Birdie’s brows rose, but she didn’t argue. After all, Bethan thought, her mother had been a military spouse longer than Bethan had been alive. She knew when—and when not—to ask questions.
That night at dinner, she and her father eyed each other over their plates. Bethan suspected he knew exactly what she’d been up to lately, but he didn’t ask. And she didn’t volunteer it, because officially, none of it had ever happened.
Instead, she found herself talking about her favorite sports teams.
And maybe because she no longer felt like she had anything to prove, it was the most fun she could remember having at dinner with her parents. Possibly ever.
This is your second chance at your life, she told herself that night when she climbed into bed in what had once been her childhood bedroom, though it had long since been upgraded.You get to do it right this time.
All told, it was a solid month before she finally found herself landing in Fool’s Cove again.
Finally, she thought, as the little seaplane came in for a bouncy landing.
She climbed out of the plane, waved off the pilot, and took a moment to appreciate the way her feet felt as they hit the wooden dock. She followed the straight line of the dock toward the stairs that led up to the lodge, breathing in deep as she moved.
Because she was finally home.
It was low tide, and she could smell the rich scent of the sea all around her. Woodsmoke and pine. Though it was May now, it was still colder here than it had been back East. It looked as if it had rained earlier, but the sun was putting on a little bit of a show up there above the mountain. It filtered down through the evergreens, lighting up all the cabins hidden away there on that hill.
Everything was precisely the way she remembered it.

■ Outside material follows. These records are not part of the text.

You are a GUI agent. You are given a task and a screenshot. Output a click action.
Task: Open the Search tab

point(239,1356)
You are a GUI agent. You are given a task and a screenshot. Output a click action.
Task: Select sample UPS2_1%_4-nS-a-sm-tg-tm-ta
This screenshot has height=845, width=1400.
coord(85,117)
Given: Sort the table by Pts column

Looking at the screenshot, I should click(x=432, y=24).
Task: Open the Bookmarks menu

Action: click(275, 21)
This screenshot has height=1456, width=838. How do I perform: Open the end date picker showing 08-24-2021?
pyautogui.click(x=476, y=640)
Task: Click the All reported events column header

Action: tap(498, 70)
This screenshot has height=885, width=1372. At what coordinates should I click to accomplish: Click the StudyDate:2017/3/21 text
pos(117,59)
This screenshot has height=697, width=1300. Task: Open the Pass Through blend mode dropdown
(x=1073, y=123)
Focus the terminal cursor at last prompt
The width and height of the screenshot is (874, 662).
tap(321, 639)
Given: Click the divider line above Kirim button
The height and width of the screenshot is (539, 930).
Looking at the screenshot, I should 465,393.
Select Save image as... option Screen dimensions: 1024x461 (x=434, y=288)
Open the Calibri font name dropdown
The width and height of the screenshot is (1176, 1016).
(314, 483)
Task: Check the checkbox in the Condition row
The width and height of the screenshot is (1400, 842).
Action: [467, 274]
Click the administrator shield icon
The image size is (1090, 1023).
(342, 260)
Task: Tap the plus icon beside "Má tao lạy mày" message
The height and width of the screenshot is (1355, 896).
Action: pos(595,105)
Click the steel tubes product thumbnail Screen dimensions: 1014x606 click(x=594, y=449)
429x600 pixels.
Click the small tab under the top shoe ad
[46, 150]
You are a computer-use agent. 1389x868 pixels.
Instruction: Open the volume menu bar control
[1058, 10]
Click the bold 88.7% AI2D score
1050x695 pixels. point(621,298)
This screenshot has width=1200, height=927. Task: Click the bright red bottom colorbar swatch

And while Bethan’s heart might hurt a whole lot more than it had when she’d left here, because she already knew how Jonas would handle her saving him all over again, she still felt that same pull she had felt the first day she’d arrived.
She’d known from the start that this was the right place for her.
Her bones told her it still was, regardless of the state of her heart.
Bethan ran up the steep stairs. And as she got to the top, she heard a chorus of gruff male voices, welcoming her back.
They all stood there outside the big lodge doors. Her friends and colleagues, as close to emotional as any of them ever got, welcoming her back like... Well. Like family.
Bethan was terrified for a moment that she might disgrace herself by crying.
They’d all come out to greet her. To slap her on the shoulder, which was their version of a hug. To shuffle theirfeet and mutter things in their deep voices that were nothing much in and of themselves. But added up all the same to something like,About time you showed up. You almost died. That was not okay.
“Didn’t think you were coming back at all,” Templeton drawled, his voice booming loud enough to disturb a few seabirds perched on the railing some distance down the walkway. “Figured you’d cut and run.”
“Army Rangers lead the way, Templeton,” she replied, grinning wide. Because, of course, he’d been an Army Ranger, too. A real one, to her way of thinking, since he’d actually gotten to serve in the 75th Ranger Regiment.
“All the way,” he replied.
And the way he looked at her made her stand a little straighter. It let her know, in no uncertain terms, that as far as he was concerned, they were the same.
She held on to that. Especially when Jonas didn’t make an appearance.